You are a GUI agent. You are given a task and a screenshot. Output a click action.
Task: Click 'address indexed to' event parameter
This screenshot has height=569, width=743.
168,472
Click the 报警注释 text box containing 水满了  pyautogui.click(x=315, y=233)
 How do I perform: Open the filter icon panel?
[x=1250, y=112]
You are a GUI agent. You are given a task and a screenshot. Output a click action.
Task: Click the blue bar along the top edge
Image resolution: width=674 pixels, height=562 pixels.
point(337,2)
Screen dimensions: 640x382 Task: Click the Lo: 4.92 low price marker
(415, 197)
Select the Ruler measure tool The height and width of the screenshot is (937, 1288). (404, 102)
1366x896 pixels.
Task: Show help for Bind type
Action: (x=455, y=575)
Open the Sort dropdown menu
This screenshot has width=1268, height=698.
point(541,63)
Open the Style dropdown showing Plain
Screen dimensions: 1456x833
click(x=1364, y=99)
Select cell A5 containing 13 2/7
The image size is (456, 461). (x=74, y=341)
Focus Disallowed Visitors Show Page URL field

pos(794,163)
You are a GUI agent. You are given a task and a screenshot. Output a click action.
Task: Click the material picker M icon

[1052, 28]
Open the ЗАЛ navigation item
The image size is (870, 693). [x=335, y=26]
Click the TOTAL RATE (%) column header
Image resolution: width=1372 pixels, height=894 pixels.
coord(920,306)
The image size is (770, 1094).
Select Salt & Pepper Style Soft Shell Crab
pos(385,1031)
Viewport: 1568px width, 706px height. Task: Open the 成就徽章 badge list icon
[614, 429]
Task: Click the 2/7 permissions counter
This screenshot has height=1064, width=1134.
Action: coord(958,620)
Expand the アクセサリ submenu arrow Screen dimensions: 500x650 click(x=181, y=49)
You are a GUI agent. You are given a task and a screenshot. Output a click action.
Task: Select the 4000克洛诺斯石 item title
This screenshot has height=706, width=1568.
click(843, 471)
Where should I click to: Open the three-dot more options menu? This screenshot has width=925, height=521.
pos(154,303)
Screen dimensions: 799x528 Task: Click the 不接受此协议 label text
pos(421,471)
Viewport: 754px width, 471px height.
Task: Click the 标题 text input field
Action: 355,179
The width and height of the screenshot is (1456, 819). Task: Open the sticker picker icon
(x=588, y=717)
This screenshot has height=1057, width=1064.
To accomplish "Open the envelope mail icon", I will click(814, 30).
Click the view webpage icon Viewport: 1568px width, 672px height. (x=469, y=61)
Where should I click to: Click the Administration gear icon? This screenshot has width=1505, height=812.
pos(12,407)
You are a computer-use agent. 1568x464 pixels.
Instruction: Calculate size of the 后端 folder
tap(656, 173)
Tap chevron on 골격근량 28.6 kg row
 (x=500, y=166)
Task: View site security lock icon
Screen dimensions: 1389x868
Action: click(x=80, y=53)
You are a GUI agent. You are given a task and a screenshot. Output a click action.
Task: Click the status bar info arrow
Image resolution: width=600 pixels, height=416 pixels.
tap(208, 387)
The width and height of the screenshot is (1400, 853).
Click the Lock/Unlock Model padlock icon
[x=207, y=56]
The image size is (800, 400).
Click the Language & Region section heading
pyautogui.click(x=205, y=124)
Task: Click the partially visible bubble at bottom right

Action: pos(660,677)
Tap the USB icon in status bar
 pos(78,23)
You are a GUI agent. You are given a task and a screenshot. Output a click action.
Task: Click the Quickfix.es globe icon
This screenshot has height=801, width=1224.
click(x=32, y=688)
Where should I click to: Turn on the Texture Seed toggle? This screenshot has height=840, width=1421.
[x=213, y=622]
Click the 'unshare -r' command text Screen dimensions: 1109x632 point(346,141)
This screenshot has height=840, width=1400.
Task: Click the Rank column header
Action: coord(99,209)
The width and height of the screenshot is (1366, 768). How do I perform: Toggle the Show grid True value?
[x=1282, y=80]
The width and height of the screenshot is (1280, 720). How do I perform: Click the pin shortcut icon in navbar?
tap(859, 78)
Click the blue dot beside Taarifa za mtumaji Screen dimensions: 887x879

********

EXERCISE DIRECTIONS => Switch every "GUI agent" in the records above to "screen agent" and give all the records again with nothing else changed.

REPLY TO THE TASK =>
You are a screen agent. You are given a task and a screenshot. Output a click action.
Task: Click 'address indexed to' event parameter
This screenshot has height=569, width=743.
168,472
Click the 报警注释 text box containing 水满了  pyautogui.click(x=315, y=233)
 How do I perform: Open the filter icon panel?
[x=1250, y=112]
You are a screen agent. You are given a task and a screenshot. Output a click action.
Task: Click the blue bar along the top edge
Image resolution: width=674 pixels, height=562 pixels.
point(337,2)
Screen dimensions: 640x382 Task: Click the Lo: 4.92 low price marker
(415, 197)
Select the Ruler measure tool The height and width of the screenshot is (937, 1288). (404, 102)
1366x896 pixels.
Task: Show help for Bind type
Action: (x=455, y=575)
Open the Sort dropdown menu
This screenshot has width=1268, height=698.
point(541,63)
Open the Style dropdown showing Plain
Screen dimensions: 1456x833
click(x=1364, y=99)
Select cell A5 containing 13 2/7
The image size is (456, 461). (x=74, y=341)
Focus Disallowed Visitors Show Page URL field

pos(794,163)
You are a screen agent. You are given a task and a screenshot. Output a click action.
Task: Click the material picker M icon

[1052, 28]
Open the ЗАЛ navigation item
The image size is (870, 693). [x=335, y=26]
Click the TOTAL RATE (%) column header
Image resolution: width=1372 pixels, height=894 pixels.
coord(920,306)
The image size is (770, 1094).
Select Salt & Pepper Style Soft Shell Crab
pos(385,1031)
Viewport: 1568px width, 706px height. Task: Open the 成就徽章 badge list icon
[614, 429]
Task: Click the 2/7 permissions counter
This screenshot has height=1064, width=1134.
Action: coord(958,620)
Expand the アクセサリ submenu arrow Screen dimensions: 500x650 click(x=181, y=49)
You are a screen agent. You are given a task and a screenshot. Output a click action.
Task: Select the 4000克洛诺斯石 item title
This screenshot has height=706, width=1568.
click(843, 471)
Where should I click to: Open the three-dot more options menu? This screenshot has width=925, height=521.
pos(154,303)
Screen dimensions: 799x528 Task: Click the 不接受此协议 label text
pos(421,471)
Viewport: 754px width, 471px height.
Task: Click the 标题 text input field
Action: 355,179
The width and height of the screenshot is (1456, 819). Task: Open the sticker picker icon
(x=588, y=717)
This screenshot has height=1057, width=1064.
To accomplish "Open the envelope mail icon", I will click(814, 30).
Click the view webpage icon Viewport: 1568px width, 672px height. (x=469, y=61)
Where should I click to: Click the Administration gear icon? This screenshot has width=1505, height=812.
pos(12,407)
You are a computer-use agent. 1568x464 pixels.
Instruction: Calculate size of the 后端 folder
tap(656, 173)
Tap chevron on 골격근량 28.6 kg row
 (x=500, y=166)
Task: View site security lock icon
Screen dimensions: 1389x868
Action: click(x=80, y=53)
You are a screen agent. You are given a task and a screenshot. Output a click action.
Task: Click the status bar info arrow
Image resolution: width=600 pixels, height=416 pixels.
tap(208, 387)
The width and height of the screenshot is (1400, 853).
Click the Lock/Unlock Model padlock icon
[x=207, y=56]
The image size is (800, 400).
Click the Language & Region section heading
pyautogui.click(x=205, y=124)
Task: Click the partially visible bubble at bottom right

Action: pos(660,677)
Tap the USB icon in status bar
 pos(78,23)
You are a screen agent. You are given a task and a screenshot. Output a click action.
Task: Click the Quickfix.es globe icon
This screenshot has height=801, width=1224.
click(x=32, y=688)
Where should I click to: Turn on the Texture Seed toggle? This screenshot has height=840, width=1421.
[x=213, y=622]
Click the 'unshare -r' command text Screen dimensions: 1109x632 point(346,141)
This screenshot has height=840, width=1400.
Task: Click the Rank column header
Action: coord(99,209)
The width and height of the screenshot is (1366, 768). How do I perform: Toggle the Show grid True value?
[x=1282, y=80]
The width and height of the screenshot is (1280, 720). How do I perform: Click the pin shortcut icon in navbar?
tap(859, 78)
Click the blue dot beside Taarifa za mtumaji Screen dimensions: 887x879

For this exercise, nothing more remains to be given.